Subaru’s ‘near-future’ concept racing car has been designed to FIA E-GT regs

Subaru has revealed its all-electric STI E-RA at the 2022 Tokyo Auto Salon. Yet what on the surface might look like a flight of fancy electric racing car concept, the concept speaks volumes about the brand’s ambitions in motorsport as it continues to grow a global audience. Designed as a ‘near-future’ concept racing car, Subaru has built the project from the foundations of the FIA’s new E-GT racing class that will kick off with a debutant season in 2023.

Alongside the foundations led by the FIA’s early regulations, the E-RA concept has also been set a lap time target around the Nurburgring Nordschleife (sans GP circuit) of 6:40sec, within a couple of seconds of the current road-legal car lap record holder, a Manthey-fettled Porsche 911 GT2 RS.

To do this, Subaru has fitted the concept with four electric motors, built and supplied by Yamaha’s motor division. Each produces 200kW for a combined total of 800kW, or 1072bhp.
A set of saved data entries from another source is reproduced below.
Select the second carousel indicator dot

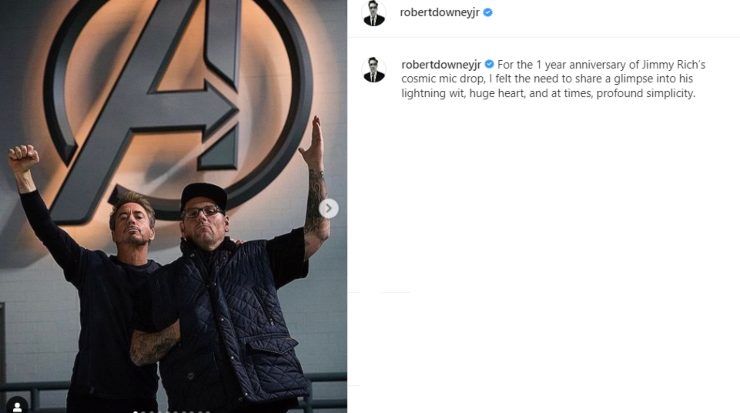(x=143, y=412)
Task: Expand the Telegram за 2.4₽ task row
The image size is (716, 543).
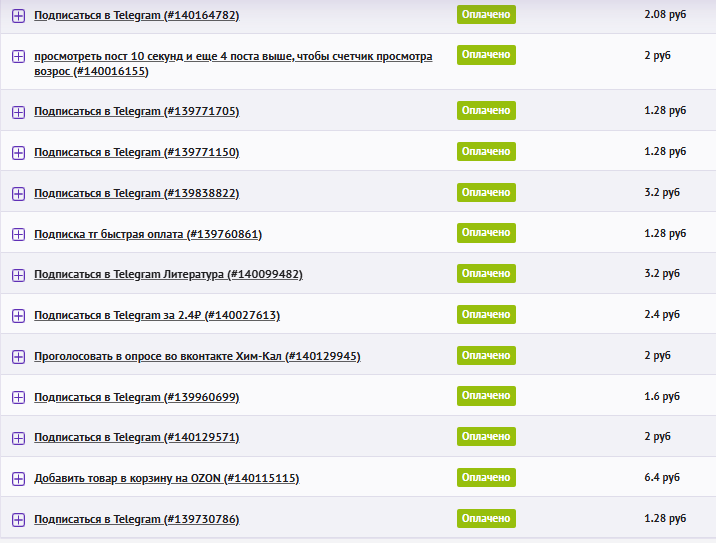Action: [18, 316]
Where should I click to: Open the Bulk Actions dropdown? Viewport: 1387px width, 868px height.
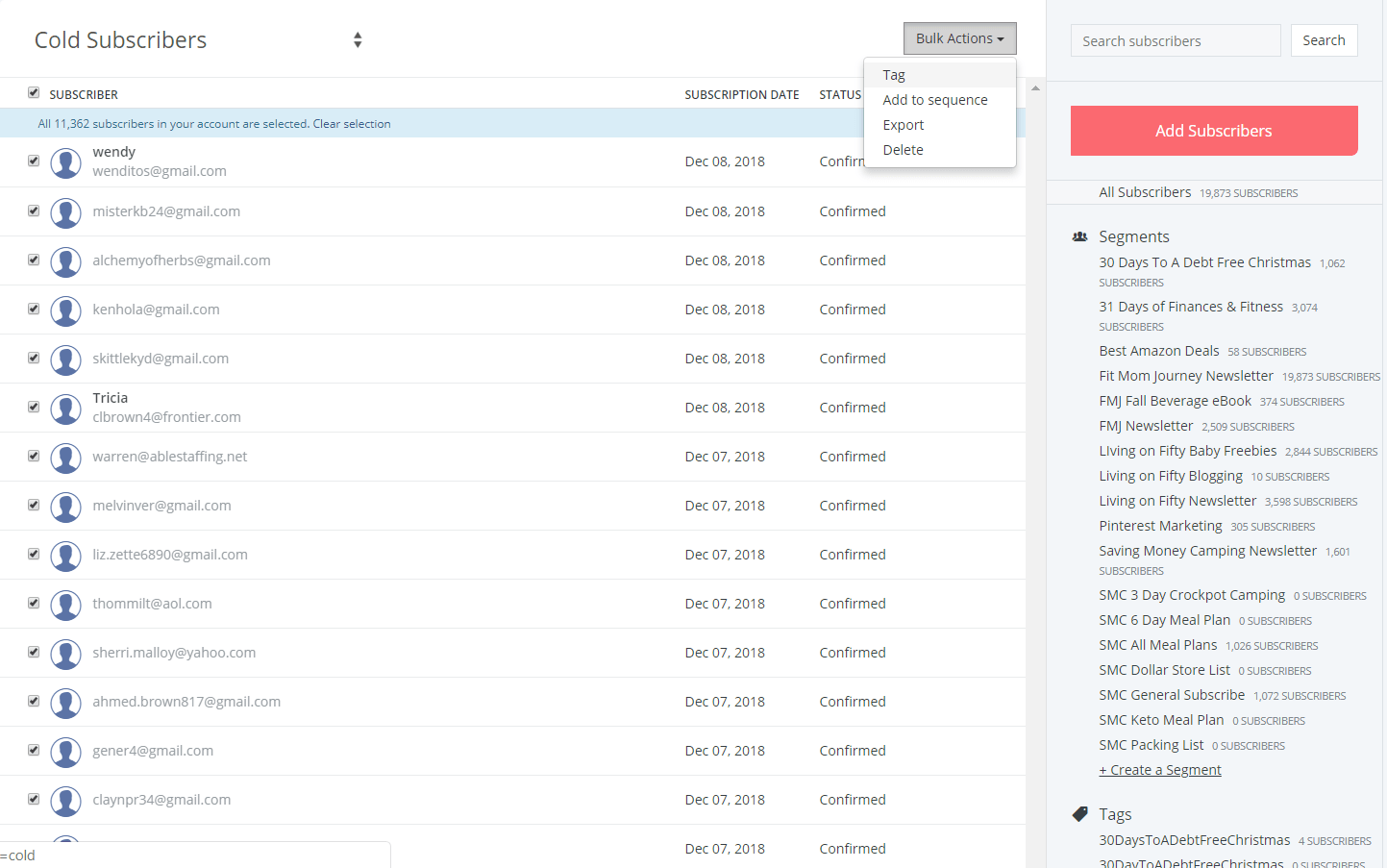point(959,37)
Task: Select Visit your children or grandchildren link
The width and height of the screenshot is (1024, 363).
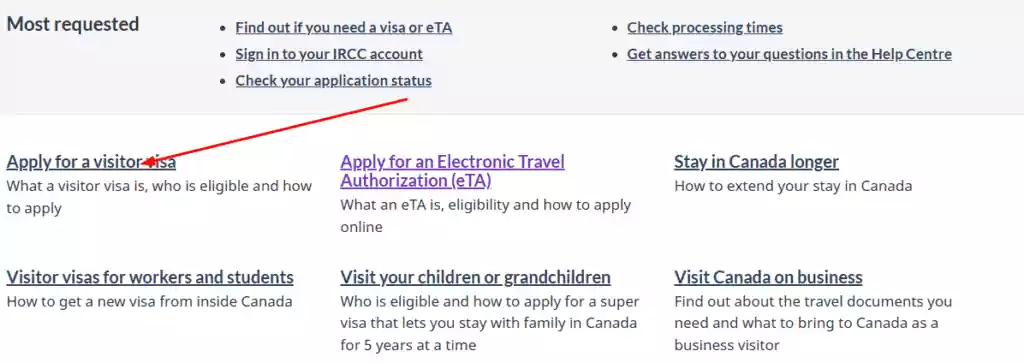Action: point(475,277)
The high-torque high-rpm motors all feature an integrated inverter, and are fed from a 60kWh battery pack. Each of the motors then communicate via a central computer system that facilitates torque vectoring from data fed back via sensors that detect wheel speed, vehicle speed, wheel load, steering angle, yaw angle, g force and brake pressure. 

This is the same technology the FIA wishes to employ on its E-GT category racers, which have a lower combined power-cap of 430kW (584bhp) from either two or four motors, making the racing cars capable of either two or four-wheel drive. Drawing further information from the E-GT category, cars have a minimum weight of 1490kg, 700kW peak regeneration and 700kW rapid charging capabilities. 

Like traditional GT3 cars, though, E-GT racers will need to have a road-going homologation variant to compete, meaning that if Subaru are making motions to join the sport it would need to engineer something for the road, not just the race track. 

And while this might sound like a steep hill to climb for a manufacturer with such a small footprint in Europe, Subaru’s sales have exploded in other markets corresponding to the global market’s increased appetite for SUVs, making this sort of high-level motorsport activity well within the means for what is essentailly a lone automaker (although Toyota has close ties both in its product bank and significant stock in parent company Fuji Heavy Industries).

So while this concept is not confirmation of Subaru’s involvement in the future FIA E-GT series, it might give substance to a notion that Subaru’s place in Europe might not be completely done with. While its current non EU-friendly range of powertrains have caused the slow erosion of its popularity, this new emphasis on electrification alongside its typical hallmarks of bullet-proof reliability and all-weather capability certainly don’t rule it out for a comeback.